Adiante, num serventês,
conta-nos o poeta uma ’estória’ que
serve de parábola:
- Depois de muito andar, entrei num sítio onde nem a lealdade, nem a boa manha, nem o juízo nem o saber tinham apreço de ninguém. Aí só prosperava quem gabava tudo o que o senhor da terra fazia, quem o lisonjeava, mesmo que o visse andar a semear sal. Quem ali chegar, sem mentir nem trocar o mal pelo bem, livre-se como eu me livrei. Ora, quando eu lá estava, sonhei muitas vezes que uma cerceta agarrava a poupa pelo penacho da cabeça.
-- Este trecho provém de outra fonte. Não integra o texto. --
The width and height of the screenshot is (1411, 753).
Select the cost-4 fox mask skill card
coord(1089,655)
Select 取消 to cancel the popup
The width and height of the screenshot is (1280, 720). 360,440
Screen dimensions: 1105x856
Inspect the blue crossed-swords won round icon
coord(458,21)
A cerceta, que significa ela? E como foi capaz de prender a poupa? Quem poderá interpretar-me este sonho?
Rodrigues Lapa faz deste sonho um símbolo de como os grandes poderiam
ser dominados pelos pequenos: ‘a cerceta, mais forte, começou por arrancar
a crista à popa, que acabou por vencê-la’. Teríamos um incentivo à luta
dos fracos contra os fortes opressores. Propomos outra hipótese. A cerceta (ave
palmípede, mais pequena do que o pato vulgar, mas, ainda assim, mais forte do que
a popa) segurou bem firme a ‘cresta’
da popa e dominou-a. E esta última simboliza, talvez, os que se tiram
porcamente das dificuldades. Com efeito, ajeitam-se ao querer dos fortes e
estes prendem-nos pela gloríola da amizade e dos interesses, representados no lindo
penacho de plumas. Por isso aconselha Martin Moxa a que não se desquitem como ‘eu vi
quitar alguen’. Em qualquer hipótese, temos, neste serventês, a
apologia de dignidade humana». In Mário Martins, A Sátira na Literatura
medieval Portuguesa (séculos XIII e XIV), Biblioteca Breve, Série Literatura,
volume 8, Instituto de Cultura e Língua Portuguesa, Centro Virtual Camões, 1986.